*TASK REQUIREMENTS*. The records that follow must be reproduced in full, exactly as written.

Items listed in a dataset
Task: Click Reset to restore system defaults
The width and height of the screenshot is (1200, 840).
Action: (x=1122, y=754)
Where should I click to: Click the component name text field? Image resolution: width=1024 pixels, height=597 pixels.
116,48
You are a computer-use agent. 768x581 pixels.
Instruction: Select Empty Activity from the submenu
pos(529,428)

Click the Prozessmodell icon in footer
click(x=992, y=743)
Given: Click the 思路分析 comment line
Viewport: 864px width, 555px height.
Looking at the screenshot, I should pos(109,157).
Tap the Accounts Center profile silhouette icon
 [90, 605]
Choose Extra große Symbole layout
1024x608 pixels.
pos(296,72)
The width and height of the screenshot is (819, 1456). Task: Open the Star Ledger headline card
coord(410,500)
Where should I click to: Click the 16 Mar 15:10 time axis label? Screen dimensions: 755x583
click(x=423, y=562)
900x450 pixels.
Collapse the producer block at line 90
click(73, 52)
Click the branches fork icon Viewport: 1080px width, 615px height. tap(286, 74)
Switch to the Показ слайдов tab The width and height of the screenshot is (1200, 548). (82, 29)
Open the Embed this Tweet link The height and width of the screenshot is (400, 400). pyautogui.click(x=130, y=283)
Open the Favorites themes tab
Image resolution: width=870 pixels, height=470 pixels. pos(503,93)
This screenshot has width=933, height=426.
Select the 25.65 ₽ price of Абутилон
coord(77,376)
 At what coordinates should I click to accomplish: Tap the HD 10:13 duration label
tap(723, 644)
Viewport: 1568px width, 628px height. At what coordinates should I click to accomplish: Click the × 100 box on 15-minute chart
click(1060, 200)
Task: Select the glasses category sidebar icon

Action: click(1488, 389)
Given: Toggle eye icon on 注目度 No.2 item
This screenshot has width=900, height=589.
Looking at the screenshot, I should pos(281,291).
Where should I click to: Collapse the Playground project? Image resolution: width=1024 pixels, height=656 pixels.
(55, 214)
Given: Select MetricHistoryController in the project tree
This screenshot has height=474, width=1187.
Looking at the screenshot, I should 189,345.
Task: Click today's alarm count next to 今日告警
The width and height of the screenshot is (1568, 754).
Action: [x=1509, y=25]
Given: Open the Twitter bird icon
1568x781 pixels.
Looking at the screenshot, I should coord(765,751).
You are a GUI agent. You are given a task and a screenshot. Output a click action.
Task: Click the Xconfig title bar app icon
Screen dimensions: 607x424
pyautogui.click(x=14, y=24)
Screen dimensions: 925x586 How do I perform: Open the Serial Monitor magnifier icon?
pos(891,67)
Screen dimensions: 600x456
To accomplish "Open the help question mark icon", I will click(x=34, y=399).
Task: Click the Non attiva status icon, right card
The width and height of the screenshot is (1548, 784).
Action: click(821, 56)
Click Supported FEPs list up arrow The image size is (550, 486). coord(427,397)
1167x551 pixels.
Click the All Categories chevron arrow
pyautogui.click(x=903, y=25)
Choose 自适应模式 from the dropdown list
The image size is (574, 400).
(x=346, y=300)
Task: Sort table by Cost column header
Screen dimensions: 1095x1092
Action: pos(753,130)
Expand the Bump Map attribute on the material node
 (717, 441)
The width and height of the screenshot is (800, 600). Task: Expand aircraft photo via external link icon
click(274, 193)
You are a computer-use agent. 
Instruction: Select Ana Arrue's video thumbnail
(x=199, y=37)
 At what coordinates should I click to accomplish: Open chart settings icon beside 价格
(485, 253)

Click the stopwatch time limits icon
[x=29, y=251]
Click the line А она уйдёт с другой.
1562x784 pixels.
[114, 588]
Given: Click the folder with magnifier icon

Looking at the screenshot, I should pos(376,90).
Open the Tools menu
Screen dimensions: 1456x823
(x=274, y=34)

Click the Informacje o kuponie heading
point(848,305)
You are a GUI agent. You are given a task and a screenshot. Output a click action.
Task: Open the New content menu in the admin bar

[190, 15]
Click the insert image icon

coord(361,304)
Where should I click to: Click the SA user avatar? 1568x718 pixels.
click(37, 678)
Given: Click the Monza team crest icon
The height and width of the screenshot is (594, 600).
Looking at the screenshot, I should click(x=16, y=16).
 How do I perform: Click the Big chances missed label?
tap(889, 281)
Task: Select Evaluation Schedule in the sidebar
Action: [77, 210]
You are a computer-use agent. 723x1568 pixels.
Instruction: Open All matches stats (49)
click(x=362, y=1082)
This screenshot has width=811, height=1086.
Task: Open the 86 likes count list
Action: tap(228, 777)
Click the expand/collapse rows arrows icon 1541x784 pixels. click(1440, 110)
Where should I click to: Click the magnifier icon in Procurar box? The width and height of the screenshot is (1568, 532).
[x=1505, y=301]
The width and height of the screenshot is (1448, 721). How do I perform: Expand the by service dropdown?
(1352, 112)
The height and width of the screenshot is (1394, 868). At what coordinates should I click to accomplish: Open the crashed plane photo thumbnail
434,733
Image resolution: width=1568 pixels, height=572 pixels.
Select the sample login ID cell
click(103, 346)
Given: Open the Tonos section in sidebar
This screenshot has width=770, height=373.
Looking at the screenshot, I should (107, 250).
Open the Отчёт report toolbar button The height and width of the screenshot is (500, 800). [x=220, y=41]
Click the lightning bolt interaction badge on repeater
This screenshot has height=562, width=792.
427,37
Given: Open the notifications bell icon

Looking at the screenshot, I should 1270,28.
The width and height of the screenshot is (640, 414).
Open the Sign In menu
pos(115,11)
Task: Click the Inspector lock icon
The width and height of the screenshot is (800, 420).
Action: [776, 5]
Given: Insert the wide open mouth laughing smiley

*RESPONSE TO THE TASK*.
Task: Click Reset to restore system defaults
The width and height of the screenshot is (1200, 840).
Action: (x=1122, y=754)
Where should I click to: Click the component name text field? Image resolution: width=1024 pixels, height=597 pixels.
116,48
You are a computer-use agent. 768x581 pixels.
Instruction: Select Empty Activity from the submenu
pos(529,428)

Click the Prozessmodell icon in footer
click(x=992, y=743)
Given: Click the 思路分析 comment line
Viewport: 864px width, 555px height.
Looking at the screenshot, I should pos(109,157).
Tap the Accounts Center profile silhouette icon
 [90, 605]
Choose Extra große Symbole layout
1024x608 pixels.
pos(296,72)
The width and height of the screenshot is (819, 1456). Task: Open the Star Ledger headline card
coord(410,500)
Where should I click to: Click the 16 Mar 15:10 time axis label? Screen dimensions: 755x583
click(x=423, y=562)
900x450 pixels.
Collapse the producer block at line 90
click(73, 52)
Click the branches fork icon Viewport: 1080px width, 615px height. tap(286, 74)
Switch to the Показ слайдов tab The width and height of the screenshot is (1200, 548). (82, 29)
Open the Embed this Tweet link The height and width of the screenshot is (400, 400). pyautogui.click(x=130, y=283)
Open the Favorites themes tab
Image resolution: width=870 pixels, height=470 pixels. pos(503,93)
This screenshot has width=933, height=426.
Select the 25.65 ₽ price of Абутилон
coord(77,376)
 At what coordinates should I click to accomplish: Tap the HD 10:13 duration label
tap(723, 644)
Viewport: 1568px width, 628px height. At what coordinates should I click to accomplish: Click the × 100 box on 15-minute chart
click(1060, 200)
Task: Select the glasses category sidebar icon

Action: click(1488, 389)
Given: Toggle eye icon on 注目度 No.2 item
This screenshot has width=900, height=589.
Looking at the screenshot, I should pos(281,291).
Where should I click to: Collapse the Playground project? Image resolution: width=1024 pixels, height=656 pixels.
(55, 214)
Given: Select MetricHistoryController in the project tree
This screenshot has height=474, width=1187.
Looking at the screenshot, I should 189,345.
Task: Click today's alarm count next to 今日告警
The width and height of the screenshot is (1568, 754).
Action: [x=1509, y=25]
Given: Open the Twitter bird icon
1568x781 pixels.
Looking at the screenshot, I should coord(765,751).
You are a GUI agent. You are given a task and a screenshot. Output a click action.
Task: Click the Xconfig title bar app icon
Screen dimensions: 607x424
pyautogui.click(x=14, y=24)
Screen dimensions: 925x586 How do I perform: Open the Serial Monitor magnifier icon?
pos(891,67)
Screen dimensions: 600x456
To accomplish "Open the help question mark icon", I will click(x=34, y=399).
Task: Click the Non attiva status icon, right card
The width and height of the screenshot is (1548, 784).
Action: click(821, 56)
Click Supported FEPs list up arrow The image size is (550, 486). coord(427,397)
1167x551 pixels.
Click the All Categories chevron arrow
pyautogui.click(x=903, y=25)
Choose 自适应模式 from the dropdown list
The image size is (574, 400).
(x=346, y=300)
Task: Sort table by Cost column header
Screen dimensions: 1095x1092
Action: pos(753,130)
Expand the Bump Map attribute on the material node
 (717, 441)
The width and height of the screenshot is (800, 600). Task: Expand aircraft photo via external link icon
click(274, 193)
You are a computer-use agent. 
Instruction: Select Ana Arrue's video thumbnail
(x=199, y=37)
 At what coordinates should I click to accomplish: Open chart settings icon beside 价格
(485, 253)

Click the stopwatch time limits icon
[x=29, y=251]
Click the line А она уйдёт с другой.
1562x784 pixels.
[114, 588]
Given: Click the folder with magnifier icon

Looking at the screenshot, I should pos(376,90).
Open the Tools menu
Screen dimensions: 1456x823
(x=274, y=34)

Click the Informacje o kuponie heading
point(848,305)
You are a GUI agent. You are given a task and a screenshot. Output a click action.
Task: Open the New content menu in the admin bar

[190, 15]
Click the insert image icon

coord(361,304)
Where should I click to: Click the SA user avatar? 1568x718 pixels.
click(37, 678)
Given: Click the Monza team crest icon
The height and width of the screenshot is (594, 600).
Looking at the screenshot, I should click(x=16, y=16).
 How do I perform: Click the Big chances missed label?
tap(889, 281)
Task: Select Evaluation Schedule in the sidebar
Action: [77, 210]
You are a computer-use agent. 723x1568 pixels.
Instruction: Open All matches stats (49)
click(x=362, y=1082)
This screenshot has width=811, height=1086.
Task: Open the 86 likes count list
Action: tap(228, 777)
Click the expand/collapse rows arrows icon 1541x784 pixels. click(1440, 110)
Where should I click to: Click the magnifier icon in Procurar box? The width and height of the screenshot is (1568, 532).
[x=1505, y=301]
The width and height of the screenshot is (1448, 721). How do I perform: Expand the by service dropdown?
(1352, 112)
The height and width of the screenshot is (1394, 868). At what coordinates should I click to accomplish: Open the crashed plane photo thumbnail
434,733
Image resolution: width=1568 pixels, height=572 pixels.
Select the sample login ID cell
click(103, 346)
Given: Open the Tonos section in sidebar
This screenshot has width=770, height=373.
Looking at the screenshot, I should (107, 250).
Open the Отчёт report toolbar button The height and width of the screenshot is (500, 800). [x=220, y=41]
Click the lightning bolt interaction badge on repeater
This screenshot has height=562, width=792.
427,37
Given: Open the notifications bell icon

Looking at the screenshot, I should 1270,28.
The width and height of the screenshot is (640, 414).
Open the Sign In menu
pos(115,11)
Task: Click the Inspector lock icon
The width and height of the screenshot is (800, 420).
Action: [776, 5]
Given: Insert the wide open mouth laughing smiley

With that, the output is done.